* start TEXT *

Convert (padded, mask) to a scree.Array.

Assumes right-padding (mask is True on the left side of each row).

Source code in src/scree/_core.py

def from_padded(padded: Any, mask: Any) -> Array:
    """Convert ``(padded, mask)`` to a scree.Array.

    Assumes right-padding (mask is True on the left side of each row).
    """
    batch = padded.shape[0]

    if _is_torch(padded):
        import torch

        lengths = [int(mask[i].sum().item()) for i in range(batch)]
        rows = [padded[i, : lengths[i]] for i in range(batch)]
        values = torch.cat(rows, dim=0)
        offsets = torch.zeros(batch + 1, dtype=torch.int32, device=padded.device)
        offsets[1:] = torch.tensor(lengths, dtype=torch.int32, device=padded.device).cumsum(0)
    elif _is_mlx(padded):
        import mlx.core as mx

        lengths = [int(mask[i].sum().item()) for i in range(batch)]
        rows = [padded[i, : lengths[i]] for i in range(batch)]
        values = mx.concatenate(rows, axis=0)
        cumsum = 0
        offsets_list = [0]
        for length in lengths:
            cumsum += length
            offsets_list.append(cumsum)
        offsets = mx.array(offsets_list, dtype=mx.int32)
    elif _is_jax(padded):
        import jax.numpy as jnp

        lengths = [int(mask[i].sum()) for i in range(batch)]
        rows = [padded[i, : lengths[i]] for i in range(batch)]
        values = jnp.concatenate(rows, axis=0)
        cumsum = 0
        offsets_list = [0]
        for length in lengths:
            cumsum += length
            offsets_list.append(cumsum)
        offsets = jnp.array(offsets_list, dtype=jnp.int32)
    else:
        import numpy as np

        lengths = [int(mask[i].sum()) for i in range(batch)]
        rows = [padded[i, : lengths[i]] for i in range(batch)]
        values = np.concatenate(rows, axis=0)
        offsets = np.zeros(batch + 1, dtype=np.int32)
        offsets[1:] = np.cumsum(lengths)

    return Array(values=values, offsets=offsets, ragged_dim=0)

`scree.from_cu_seqlens`¶

Construct a scree.Array from FlashAttention's cu_seqlens convention.

FlashAttention's cu_seqlens is exactly scree's offsets. Zero-copy.

Source code in src/scree/_core.py

def from_cu_seqlens(values: Any, cu_seqlens: Any) -> Array:
    """Construct a scree.Array from FlashAttention's cu_seqlens convention.

    FlashAttention's ``cu_seqlens`` is exactly scree's ``offsets``. Zero-copy.
    """
    return Array(values=values, offsets=cu_seqlens, ragged_dim=0)

Bridges — `scree.bridges`¶

Migration helpers between scree and existing ecosystem objects. Each bridge is zero-copy where the underlying memory layout allows.

* end TEXT *
* start MATERIAL *

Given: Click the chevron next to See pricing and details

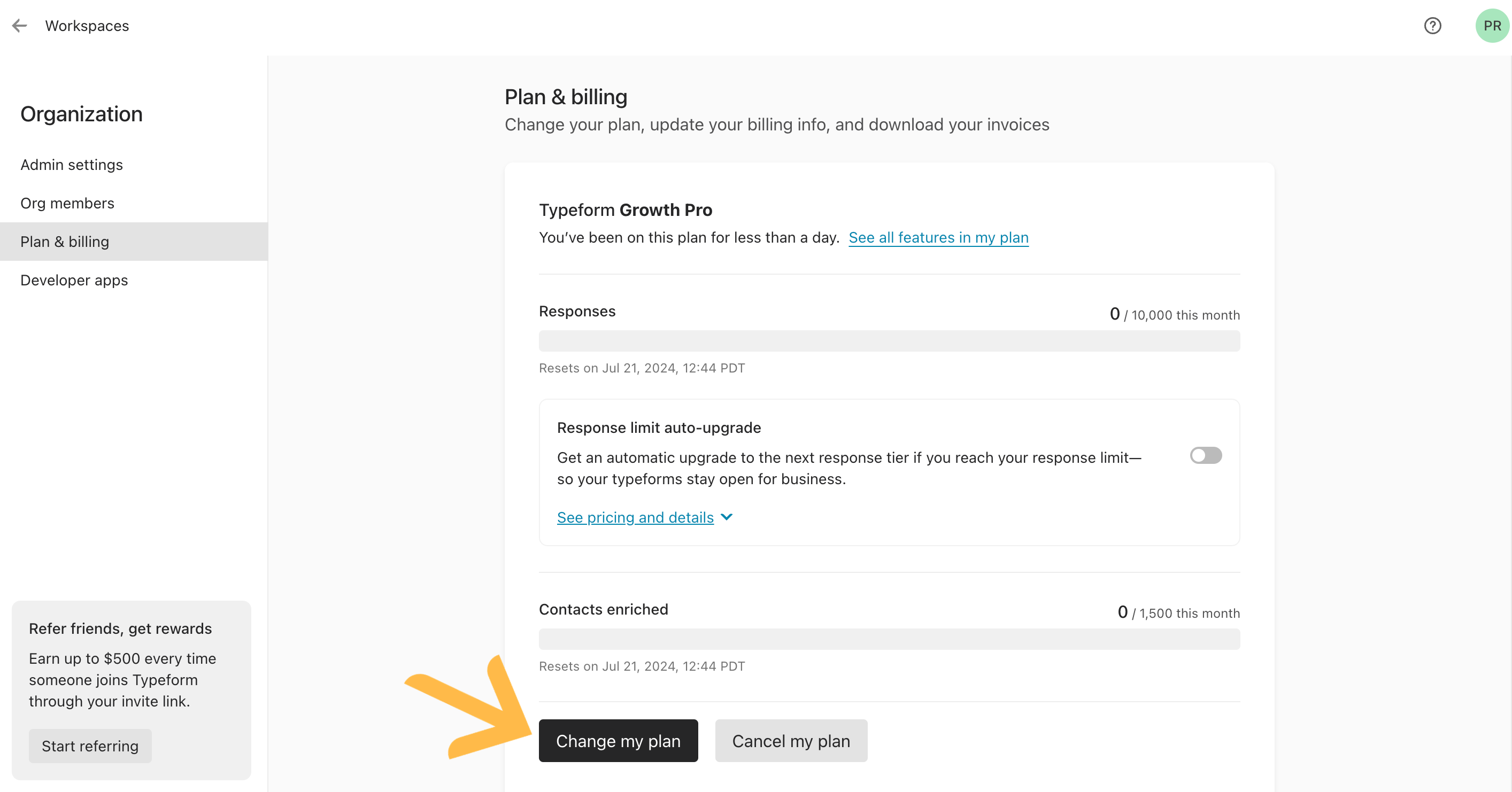Looking at the screenshot, I should (x=727, y=517).
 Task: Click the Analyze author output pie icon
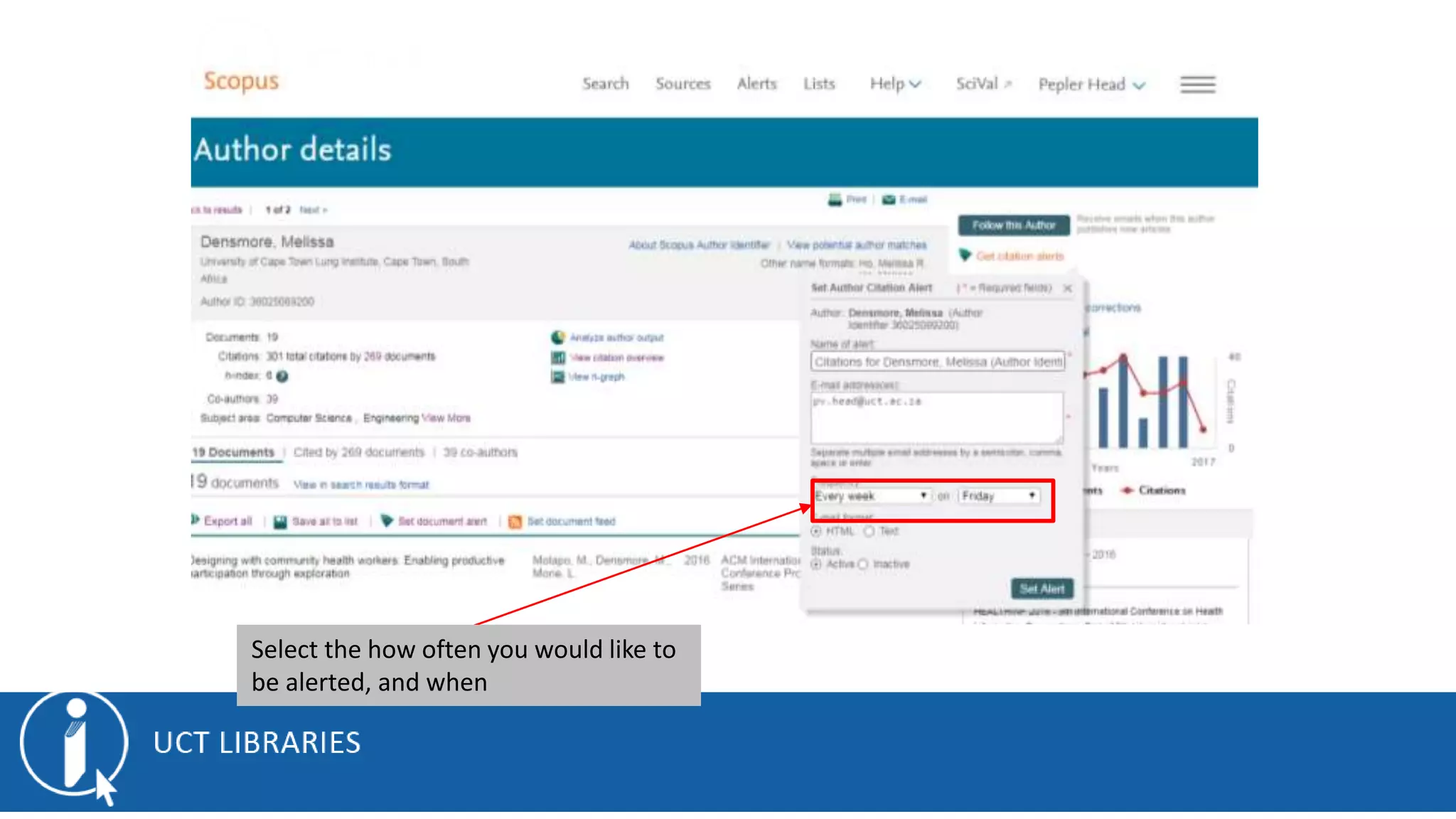(x=558, y=338)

* end MATERIAL *

■ **EXERCISE DESCRIPTION**
Return the passage of the scree documentation starting at "batch = padded.shape[0]" and ending at "1, dtype=torch.int32, device=padded.device)". Work from the scree documentation alone.

■ **WRITTEN SOLUTION**
batch = padded.shape[0]

    if _is_torch(padded):
        import torch

        lengths = [int(mask[i].sum().item()) for i in range(batch)]
        rows = [padded[i, : lengths[i]] for i in range(batch)]
        values = torch.cat(rows, dim=0)
        offsets = torch.zeros(batch + 1, dtype=torch.int32, device=padded.device)